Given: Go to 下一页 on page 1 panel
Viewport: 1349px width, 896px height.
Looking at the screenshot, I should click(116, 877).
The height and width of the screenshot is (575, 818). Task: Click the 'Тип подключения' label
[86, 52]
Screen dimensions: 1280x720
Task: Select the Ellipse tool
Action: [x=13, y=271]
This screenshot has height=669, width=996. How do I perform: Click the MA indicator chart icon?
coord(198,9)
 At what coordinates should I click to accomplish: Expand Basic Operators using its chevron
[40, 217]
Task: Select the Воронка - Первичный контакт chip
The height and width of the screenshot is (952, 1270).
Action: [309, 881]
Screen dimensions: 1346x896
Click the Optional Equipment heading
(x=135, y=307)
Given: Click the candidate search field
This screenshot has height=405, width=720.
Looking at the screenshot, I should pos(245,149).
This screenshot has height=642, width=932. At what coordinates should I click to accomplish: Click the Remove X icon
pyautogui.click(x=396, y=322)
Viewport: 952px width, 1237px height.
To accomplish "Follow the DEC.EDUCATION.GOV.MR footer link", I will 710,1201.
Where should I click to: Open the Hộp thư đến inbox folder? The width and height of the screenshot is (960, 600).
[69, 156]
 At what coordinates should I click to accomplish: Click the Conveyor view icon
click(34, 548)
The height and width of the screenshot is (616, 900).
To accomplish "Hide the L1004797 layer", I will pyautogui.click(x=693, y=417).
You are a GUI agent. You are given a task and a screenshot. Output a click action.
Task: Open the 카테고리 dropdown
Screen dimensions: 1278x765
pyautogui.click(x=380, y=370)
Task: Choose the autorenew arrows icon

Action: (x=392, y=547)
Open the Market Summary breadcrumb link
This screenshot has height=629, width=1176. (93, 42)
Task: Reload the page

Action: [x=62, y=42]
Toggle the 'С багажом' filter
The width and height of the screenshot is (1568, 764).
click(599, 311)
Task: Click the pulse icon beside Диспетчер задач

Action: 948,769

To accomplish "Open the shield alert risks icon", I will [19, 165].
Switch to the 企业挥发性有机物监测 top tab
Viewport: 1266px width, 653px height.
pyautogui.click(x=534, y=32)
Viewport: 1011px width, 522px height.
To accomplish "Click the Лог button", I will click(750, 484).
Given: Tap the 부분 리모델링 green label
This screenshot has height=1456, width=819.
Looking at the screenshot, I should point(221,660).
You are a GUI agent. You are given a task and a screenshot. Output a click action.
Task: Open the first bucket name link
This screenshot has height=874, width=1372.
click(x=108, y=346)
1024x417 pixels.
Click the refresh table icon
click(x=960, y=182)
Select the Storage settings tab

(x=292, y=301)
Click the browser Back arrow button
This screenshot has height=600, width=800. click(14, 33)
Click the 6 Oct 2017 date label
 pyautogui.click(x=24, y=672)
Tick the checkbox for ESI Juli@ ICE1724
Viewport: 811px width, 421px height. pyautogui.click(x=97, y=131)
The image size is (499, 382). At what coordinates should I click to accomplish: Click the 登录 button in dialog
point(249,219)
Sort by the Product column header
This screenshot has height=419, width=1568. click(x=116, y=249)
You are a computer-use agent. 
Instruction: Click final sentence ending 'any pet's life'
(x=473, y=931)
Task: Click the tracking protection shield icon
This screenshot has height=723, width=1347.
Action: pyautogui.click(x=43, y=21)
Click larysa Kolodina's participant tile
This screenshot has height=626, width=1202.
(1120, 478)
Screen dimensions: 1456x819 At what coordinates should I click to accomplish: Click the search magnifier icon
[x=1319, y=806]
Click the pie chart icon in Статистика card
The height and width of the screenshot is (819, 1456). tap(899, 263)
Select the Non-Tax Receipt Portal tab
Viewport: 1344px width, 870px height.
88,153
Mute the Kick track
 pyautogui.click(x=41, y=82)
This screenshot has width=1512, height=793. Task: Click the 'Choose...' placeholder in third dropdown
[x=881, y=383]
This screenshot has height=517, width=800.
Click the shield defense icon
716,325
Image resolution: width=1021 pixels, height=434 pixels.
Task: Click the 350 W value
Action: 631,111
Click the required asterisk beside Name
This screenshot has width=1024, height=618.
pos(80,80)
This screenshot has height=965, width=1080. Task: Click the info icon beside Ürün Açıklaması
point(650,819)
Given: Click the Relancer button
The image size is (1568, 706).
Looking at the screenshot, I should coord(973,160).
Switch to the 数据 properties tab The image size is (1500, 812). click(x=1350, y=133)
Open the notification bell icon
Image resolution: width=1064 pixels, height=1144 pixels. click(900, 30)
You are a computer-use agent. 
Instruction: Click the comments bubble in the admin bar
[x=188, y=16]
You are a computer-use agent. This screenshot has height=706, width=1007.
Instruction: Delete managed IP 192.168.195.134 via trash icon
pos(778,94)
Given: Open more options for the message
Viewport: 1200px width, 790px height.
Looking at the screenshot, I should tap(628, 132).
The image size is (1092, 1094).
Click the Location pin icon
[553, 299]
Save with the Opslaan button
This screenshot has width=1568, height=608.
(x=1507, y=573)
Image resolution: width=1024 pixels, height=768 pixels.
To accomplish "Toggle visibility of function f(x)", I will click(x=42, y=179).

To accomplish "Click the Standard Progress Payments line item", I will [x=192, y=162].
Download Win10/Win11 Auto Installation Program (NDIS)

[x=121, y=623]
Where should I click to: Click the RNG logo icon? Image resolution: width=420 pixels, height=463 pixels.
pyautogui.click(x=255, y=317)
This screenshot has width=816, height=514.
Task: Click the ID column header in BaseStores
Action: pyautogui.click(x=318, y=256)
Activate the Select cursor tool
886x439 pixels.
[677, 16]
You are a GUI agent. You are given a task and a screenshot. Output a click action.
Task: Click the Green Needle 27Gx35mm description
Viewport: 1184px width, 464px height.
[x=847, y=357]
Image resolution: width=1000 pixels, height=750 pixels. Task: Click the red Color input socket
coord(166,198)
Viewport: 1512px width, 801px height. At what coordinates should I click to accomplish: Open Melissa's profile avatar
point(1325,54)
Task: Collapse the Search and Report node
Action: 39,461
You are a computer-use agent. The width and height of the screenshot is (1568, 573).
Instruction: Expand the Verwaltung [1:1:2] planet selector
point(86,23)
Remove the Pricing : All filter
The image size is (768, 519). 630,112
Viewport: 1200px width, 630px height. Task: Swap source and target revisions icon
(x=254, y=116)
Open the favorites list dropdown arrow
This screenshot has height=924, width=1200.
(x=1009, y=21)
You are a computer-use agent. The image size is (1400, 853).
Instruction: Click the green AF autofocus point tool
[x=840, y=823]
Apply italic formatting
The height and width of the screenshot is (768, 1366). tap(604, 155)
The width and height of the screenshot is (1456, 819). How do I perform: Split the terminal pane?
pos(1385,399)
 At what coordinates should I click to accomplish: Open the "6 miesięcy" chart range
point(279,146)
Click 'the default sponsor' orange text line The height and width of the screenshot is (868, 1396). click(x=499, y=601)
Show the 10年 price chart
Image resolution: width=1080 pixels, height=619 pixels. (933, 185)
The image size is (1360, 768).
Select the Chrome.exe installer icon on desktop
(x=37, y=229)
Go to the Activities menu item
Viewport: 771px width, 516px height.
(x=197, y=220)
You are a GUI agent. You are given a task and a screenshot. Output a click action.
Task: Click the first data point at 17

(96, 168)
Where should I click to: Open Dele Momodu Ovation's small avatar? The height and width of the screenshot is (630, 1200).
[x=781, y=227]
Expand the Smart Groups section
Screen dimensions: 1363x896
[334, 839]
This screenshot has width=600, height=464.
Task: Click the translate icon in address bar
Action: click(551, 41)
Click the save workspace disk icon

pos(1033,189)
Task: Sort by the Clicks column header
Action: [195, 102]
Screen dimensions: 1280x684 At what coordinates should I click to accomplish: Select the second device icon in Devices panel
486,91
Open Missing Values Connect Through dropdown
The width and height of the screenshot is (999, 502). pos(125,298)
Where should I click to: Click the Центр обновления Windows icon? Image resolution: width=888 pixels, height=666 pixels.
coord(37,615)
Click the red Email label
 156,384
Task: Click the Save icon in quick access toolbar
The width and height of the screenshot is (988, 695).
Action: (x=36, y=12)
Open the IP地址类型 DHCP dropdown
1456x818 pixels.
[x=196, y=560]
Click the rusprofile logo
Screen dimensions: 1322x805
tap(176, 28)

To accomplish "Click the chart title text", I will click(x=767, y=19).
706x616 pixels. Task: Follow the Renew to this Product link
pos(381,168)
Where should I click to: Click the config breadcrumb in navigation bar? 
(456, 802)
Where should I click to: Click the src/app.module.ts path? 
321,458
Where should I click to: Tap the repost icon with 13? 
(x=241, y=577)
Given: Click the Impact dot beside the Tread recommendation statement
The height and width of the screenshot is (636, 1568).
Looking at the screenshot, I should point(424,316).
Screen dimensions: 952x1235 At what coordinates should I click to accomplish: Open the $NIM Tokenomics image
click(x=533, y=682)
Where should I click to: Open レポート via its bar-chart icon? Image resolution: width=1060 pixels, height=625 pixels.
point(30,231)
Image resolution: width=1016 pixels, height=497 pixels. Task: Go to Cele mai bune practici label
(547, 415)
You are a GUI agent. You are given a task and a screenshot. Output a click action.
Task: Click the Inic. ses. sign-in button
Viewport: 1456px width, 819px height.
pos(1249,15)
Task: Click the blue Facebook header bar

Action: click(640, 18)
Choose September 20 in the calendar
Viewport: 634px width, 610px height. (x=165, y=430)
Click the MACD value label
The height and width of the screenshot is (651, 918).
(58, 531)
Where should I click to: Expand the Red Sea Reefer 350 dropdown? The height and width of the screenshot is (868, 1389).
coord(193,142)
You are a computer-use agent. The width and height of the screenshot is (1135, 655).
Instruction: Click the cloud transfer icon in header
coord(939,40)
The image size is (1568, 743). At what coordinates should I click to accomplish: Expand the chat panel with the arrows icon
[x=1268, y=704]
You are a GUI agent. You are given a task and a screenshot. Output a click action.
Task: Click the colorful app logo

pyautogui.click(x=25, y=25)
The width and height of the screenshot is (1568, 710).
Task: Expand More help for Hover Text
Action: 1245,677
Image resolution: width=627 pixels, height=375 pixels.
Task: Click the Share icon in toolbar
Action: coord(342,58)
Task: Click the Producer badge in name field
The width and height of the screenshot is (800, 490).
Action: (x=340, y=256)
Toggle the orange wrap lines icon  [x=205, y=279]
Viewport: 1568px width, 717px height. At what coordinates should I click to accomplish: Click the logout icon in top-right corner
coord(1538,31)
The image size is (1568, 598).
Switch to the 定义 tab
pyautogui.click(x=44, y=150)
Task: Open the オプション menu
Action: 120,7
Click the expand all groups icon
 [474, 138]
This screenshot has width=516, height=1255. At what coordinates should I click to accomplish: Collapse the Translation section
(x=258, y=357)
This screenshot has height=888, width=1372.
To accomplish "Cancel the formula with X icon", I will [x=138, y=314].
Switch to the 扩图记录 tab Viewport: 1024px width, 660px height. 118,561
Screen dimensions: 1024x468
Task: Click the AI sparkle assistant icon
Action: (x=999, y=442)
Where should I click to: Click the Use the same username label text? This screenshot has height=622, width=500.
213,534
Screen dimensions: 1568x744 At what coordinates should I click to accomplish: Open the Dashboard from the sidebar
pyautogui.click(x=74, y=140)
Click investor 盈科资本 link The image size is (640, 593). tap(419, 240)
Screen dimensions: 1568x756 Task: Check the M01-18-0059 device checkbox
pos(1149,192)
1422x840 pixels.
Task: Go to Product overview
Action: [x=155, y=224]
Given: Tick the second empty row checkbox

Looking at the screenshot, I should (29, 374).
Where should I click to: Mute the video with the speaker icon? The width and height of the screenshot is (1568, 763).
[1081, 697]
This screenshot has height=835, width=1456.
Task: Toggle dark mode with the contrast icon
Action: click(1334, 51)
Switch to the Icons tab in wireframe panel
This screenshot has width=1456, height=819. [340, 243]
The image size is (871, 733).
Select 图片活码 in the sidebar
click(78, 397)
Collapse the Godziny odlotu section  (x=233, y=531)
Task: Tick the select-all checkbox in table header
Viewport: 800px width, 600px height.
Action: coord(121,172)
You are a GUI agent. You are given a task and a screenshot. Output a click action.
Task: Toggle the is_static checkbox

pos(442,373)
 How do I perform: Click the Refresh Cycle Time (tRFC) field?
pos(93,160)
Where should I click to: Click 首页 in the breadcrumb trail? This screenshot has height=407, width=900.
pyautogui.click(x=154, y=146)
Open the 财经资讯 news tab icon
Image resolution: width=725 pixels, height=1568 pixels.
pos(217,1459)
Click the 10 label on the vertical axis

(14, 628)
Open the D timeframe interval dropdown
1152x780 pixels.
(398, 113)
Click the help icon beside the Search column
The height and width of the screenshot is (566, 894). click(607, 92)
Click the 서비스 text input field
============================================================
> _CHALLENGE_
Show every line of the records above that contains the word "Mute", copying each line in full.

> _FULL OUTPUT_
Mute the Kick track
Where should I click to: Mute the video with the speaker icon? The width and height of the screenshot is (1568, 763).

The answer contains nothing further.